I’m lying out on Botafogo Beach as I write. From this viewpoint, eyes approximately eight inches above the sand, in one direction I can see twelve peaks of hills.
One is the famous Pão de Açúcar (“Sugarloaf”) with its cable car station perched precariously atop. Others further in the distance are nameless as far as my limited brain is concerned. Together they curve around the waters of Guanabara Bay, which in front of this beach is dotted with stationary sailing boats and one stubborn individual trying to wind sail between them on a day with no wind.
If I am willing to exert energy and roll all the way over onto my other side, I can see Cristo Redentor (“Christ the Redeemer”) towering over the city from yet another peak.
Right now the statue is a grey cross framed by a slightly lighter grey cloud. It’s at night when his presence is especially spectacular. He radiates a brilliant silver against the night sky, sometimes appearing like a second moon when clouds obscure his shape but not his glow. This is not true on nights when Brazil plays in the World Cup. Then, Christ is illuminated in green light instead, because even Jesus is a fan of Neymar.
360 degrees of stunning scenery and I’m not even sitting on the cool beach! This beach’s polluted water keeps crowds away, unlike the much larger beaches of Copacabana and Ipanema which are probably flooded with humans right now. Ipanema’s views are breathtaking. I’ve already been smacked and unceremoniously dragged to the shore by many a wave that crashed down while I was distracted by the view of the vigilant Dois Irmãos (“Two Brothers”) hills and the favela, Vidigal, that climbs up their slopes.
If these are the sights visible to the head hovering above sand level, imagine what it’s like from above. There’s a scene in Disney’s Peter Pan when the Darling children have just flown across London and into the stars and they get their first aerial glimpse of Neverland. In my memory of it, this view includes the mermaid lagoon flanked by at least one green, pyramid-shaped mountain. In the past week I hiked twice to the top of Dois Irmãos and, looking down, I was pretty sure I’d found Neverland. Except that Rio is more impressive than Neverland.

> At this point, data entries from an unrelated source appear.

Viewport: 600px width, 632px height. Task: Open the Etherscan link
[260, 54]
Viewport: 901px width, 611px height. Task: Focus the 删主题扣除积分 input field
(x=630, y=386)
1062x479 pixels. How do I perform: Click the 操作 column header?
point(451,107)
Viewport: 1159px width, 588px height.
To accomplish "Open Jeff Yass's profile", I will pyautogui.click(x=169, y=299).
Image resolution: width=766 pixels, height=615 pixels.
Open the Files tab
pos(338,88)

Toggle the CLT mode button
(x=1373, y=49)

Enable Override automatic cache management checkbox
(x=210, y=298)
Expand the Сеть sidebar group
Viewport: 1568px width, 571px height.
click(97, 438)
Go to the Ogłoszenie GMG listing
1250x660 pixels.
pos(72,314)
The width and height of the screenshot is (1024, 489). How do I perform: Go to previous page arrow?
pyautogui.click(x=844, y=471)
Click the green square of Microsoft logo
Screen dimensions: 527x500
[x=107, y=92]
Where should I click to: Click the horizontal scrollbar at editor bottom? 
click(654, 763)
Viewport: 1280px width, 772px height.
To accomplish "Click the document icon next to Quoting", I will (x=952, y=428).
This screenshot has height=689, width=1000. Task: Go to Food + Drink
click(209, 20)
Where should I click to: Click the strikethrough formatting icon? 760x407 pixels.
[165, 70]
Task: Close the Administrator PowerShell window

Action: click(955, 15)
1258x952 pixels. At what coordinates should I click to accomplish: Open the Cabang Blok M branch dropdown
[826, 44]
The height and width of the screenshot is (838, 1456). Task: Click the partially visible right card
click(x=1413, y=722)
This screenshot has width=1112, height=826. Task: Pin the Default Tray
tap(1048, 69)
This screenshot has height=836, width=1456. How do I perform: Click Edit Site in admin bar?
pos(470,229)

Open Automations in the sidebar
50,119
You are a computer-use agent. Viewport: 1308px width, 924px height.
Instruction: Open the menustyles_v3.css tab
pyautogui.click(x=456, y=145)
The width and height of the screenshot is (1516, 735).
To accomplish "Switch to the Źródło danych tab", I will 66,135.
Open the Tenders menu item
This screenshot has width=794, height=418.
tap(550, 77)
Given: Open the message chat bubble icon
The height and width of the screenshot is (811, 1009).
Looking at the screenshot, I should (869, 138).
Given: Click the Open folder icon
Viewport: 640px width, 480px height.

In addition to the steep hill that flanks Rio’s own Lagoa (“lagoon/pond”), the bay winds its way through countless more sharp hills before opening out into the Atlantic.
The rocky peaks of the taller mountains get lost in the clouds.
Then there’s the city itself, twisting and turning through valleys and clambering up onto the hillsides. The only sound that successfully pushes its way through the air waves up to that height is the funk and samba music from Rocinha, Rio’s largest favela.
If I’d had a phone I would have called just about anyone from home to have a chance to say: “Hey. I’m on top of the world. How are you?”
The hike itself is a really fun one. From the foot of the mountain and entrance of Vidigal, you can take a van or moto taxi up or you can walk up in about 30-40 minutes. You’ll walk by several mounds of garbage, but you’ll walk by a far greater number of local businesses screening the football match of the moment. On my second time around I tried to guide our group up the narrow corridors of endless steps the way a friend took me the first time. That failed pretty quickly when I realized I couldn’t tell one set of stairs from another. Fortunately, a friendly stranger told us we could follow the main road the whole way to one trail entrance at the community’s new football pitch. Much simpler. From there, it took us about one hour (including many stops for epic photo opps) of squeezing between tickle-y bushes and clambering over rocks and slippery, muddy ascents. If you make it the whole way without losing your balance, you deserve a beer at the end. If, like me, you wipe out, you’ll want a beer at the end. The great news is that on the way down you can bear left at a fork (by climbing over a low bent tree branch) to take a different route down to Vidigal’s streets near Bar da Tapioca, a nice spot for that beer!
The chocolate-banana milkshakes there make for a scrumptious alternative (or addition), while the tapioca (a starchy substance that makes delicious sandwiches) itself is a must. From the bar, you can follow the stairs down through narrow alleyways past the architectural wonders of adaptable favela housing. I’d recommend this hike highly, but also suggest that hikers learn a bit about Vidigal and favela tourism first!